Ben Walker finds himself in a particularly lucky position. Living less than a mile away from a city park on the water, UT is just a few miles downriver from his home. That¹s where his kayak comes in. While driving to campus takes him less than ten minutes, kayaking to and from work takes him around fifty minutes each way, but the time investment is worth it.

“I do relish the days I commute by kayak. When I get on the water it is like stepping into another world. In the morning, the river is serene and as smooth as glass. The geese are taking care of their young. The herons and egrets are out fishing for breakfast. It is a different view of Knoxville,” Ben explains. He notes that he is generally the only person on the river in the morning, making the commute solitary and peaceful.

Kayaking to work every day isn’t possible because the weather has to be just right. However, this summer has offered many opportunities for navigating the river. With construction underway on campus and nearby streets, Ben has been grateful to be able to avoid the cone zones and traffic challenges others have experienced driving to and from work.

However, there is one challenge Ben faces—parking. Imagine having to find a secure parking space for a kayak.

It takes just a few minutes to climb out of the kayak and onto the dock, strap a set of wheels on the back of the kayak, and take a short walk under Neyland Drive to reach campus. But what then?

BenWalkerBen didn’t expect UT to come up with a parking solution for kayaks, so he had to get a little creative.
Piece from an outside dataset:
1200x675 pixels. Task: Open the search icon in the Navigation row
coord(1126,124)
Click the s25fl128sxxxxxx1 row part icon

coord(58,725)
After registering his “vehicle” with UT Parking and Transit Services and getting a permit, he has been parking the kayak at a bike rack.
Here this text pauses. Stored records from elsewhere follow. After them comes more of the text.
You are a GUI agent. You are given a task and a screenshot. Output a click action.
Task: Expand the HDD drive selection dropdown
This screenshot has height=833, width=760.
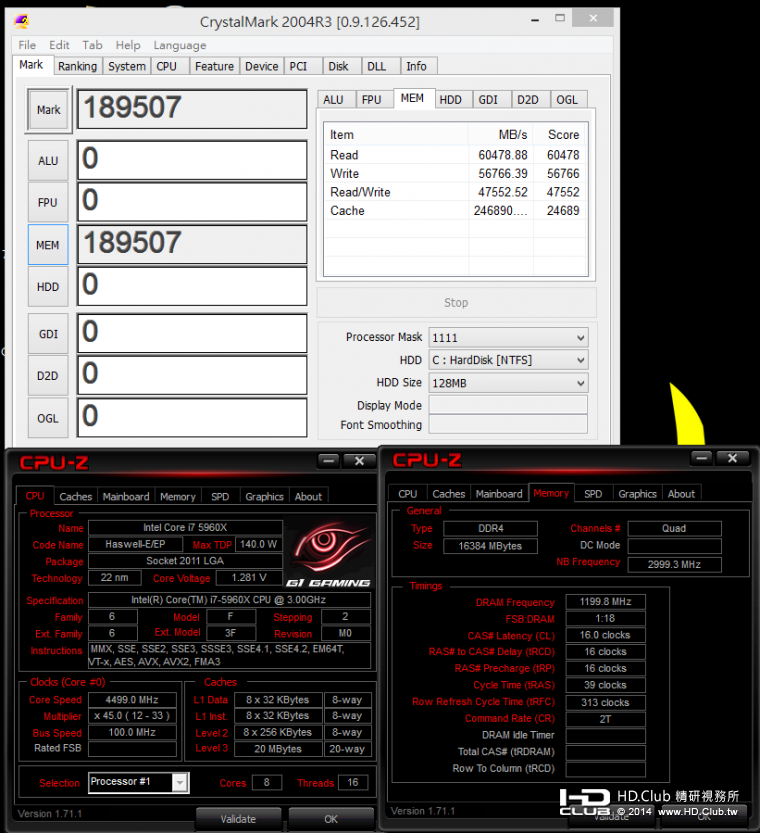tap(508, 360)
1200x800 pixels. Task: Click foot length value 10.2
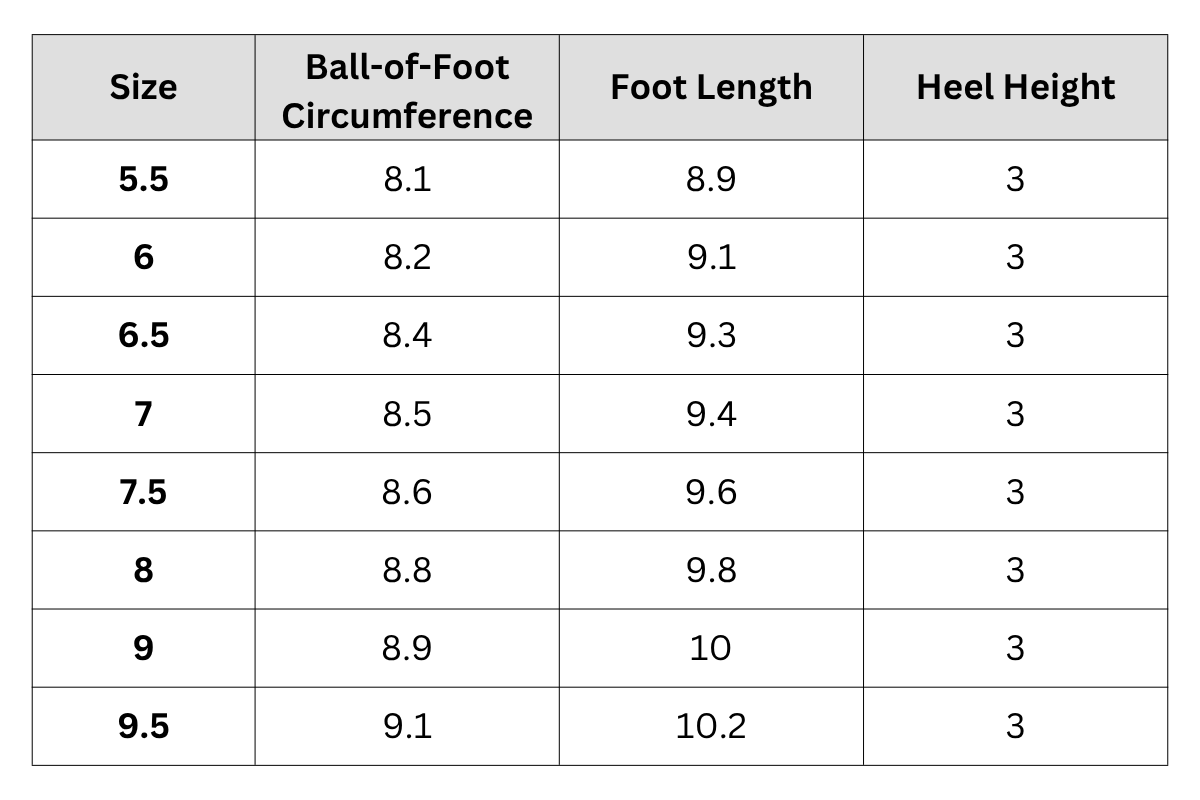click(711, 726)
Colleagues who enjoy Tai Chi, mountain biking, walking, and other recreational pursuits, might think Ben’s kayaking is his daily exercise regimen. Not so. Although Ben must keep paddling the entire time if he wants to keep moving, he doesn’t think of his daily commute as exercise.

As Senior IT administrator, Ben is responsible for anything having to do with technology in the mathematics department comprised of nearly 150 faculty and staff. His duties include managing servers, creating databases, networking, desktop set-up, classroom technology support, website construction, and maintenance of the math lab for students. It’s a job he loves, but it can get a little stressful at times. At the end of the day, Ben is ready for a peaceful commute.

“Going home is just as nice as coming in.” Ben says. “As soon as I get on the river, I can feel the day melt away.”